WORK TO COMPLETE:
Set out the records below again exactly; skip the images.

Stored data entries
□ □ □

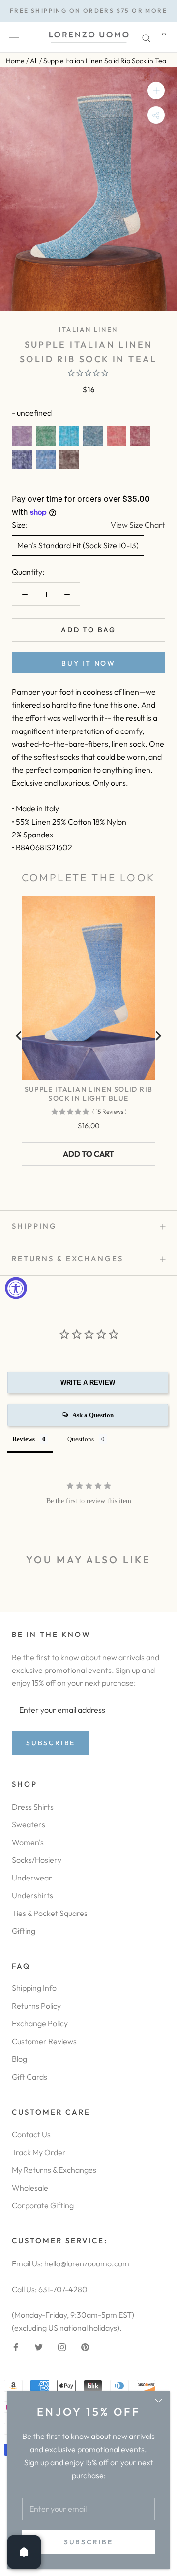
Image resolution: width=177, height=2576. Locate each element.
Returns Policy (36, 2006)
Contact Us (31, 2134)
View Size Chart (138, 525)
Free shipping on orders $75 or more (88, 10)
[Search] (146, 37)
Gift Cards (29, 2077)
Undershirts (32, 1895)
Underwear (32, 1877)
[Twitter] (39, 2346)
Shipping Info (34, 1988)
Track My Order (39, 2152)
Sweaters (28, 1824)
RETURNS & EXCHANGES (67, 1258)
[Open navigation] (14, 37)
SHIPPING (34, 1226)
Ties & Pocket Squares (50, 1913)
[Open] (24, 2552)
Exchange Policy (40, 2023)
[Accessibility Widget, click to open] (16, 1288)
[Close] (158, 2402)
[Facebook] (16, 2346)
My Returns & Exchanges (54, 2170)
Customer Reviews (44, 2041)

□ □ □

REPLY:
Image resolution: width=177, height=2576. Locate each element.
Returns Policy (36, 2006)
Contact Us (31, 2134)
View Size Chart (138, 525)
Free shipping on orders $75 or more (88, 10)
[Search] (146, 37)
Gift Cards (29, 2077)
Undershirts (32, 1895)
Underwear (32, 1877)
[Twitter] (39, 2346)
Shipping Info (34, 1988)
Track My Order (39, 2152)
Sweaters (28, 1824)
RETURNS & EXCHANGES (67, 1258)
[Open navigation] (14, 37)
SHIPPING (34, 1226)
Ties & Pocket Squares (50, 1913)
[Open] (24, 2552)
Exchange Policy (40, 2023)
[Accessibility Widget, click to open] (16, 1288)
[Close] (158, 2402)
[Facebook] (16, 2346)
My Returns & Exchanges (54, 2170)
Customer Reviews (44, 2041)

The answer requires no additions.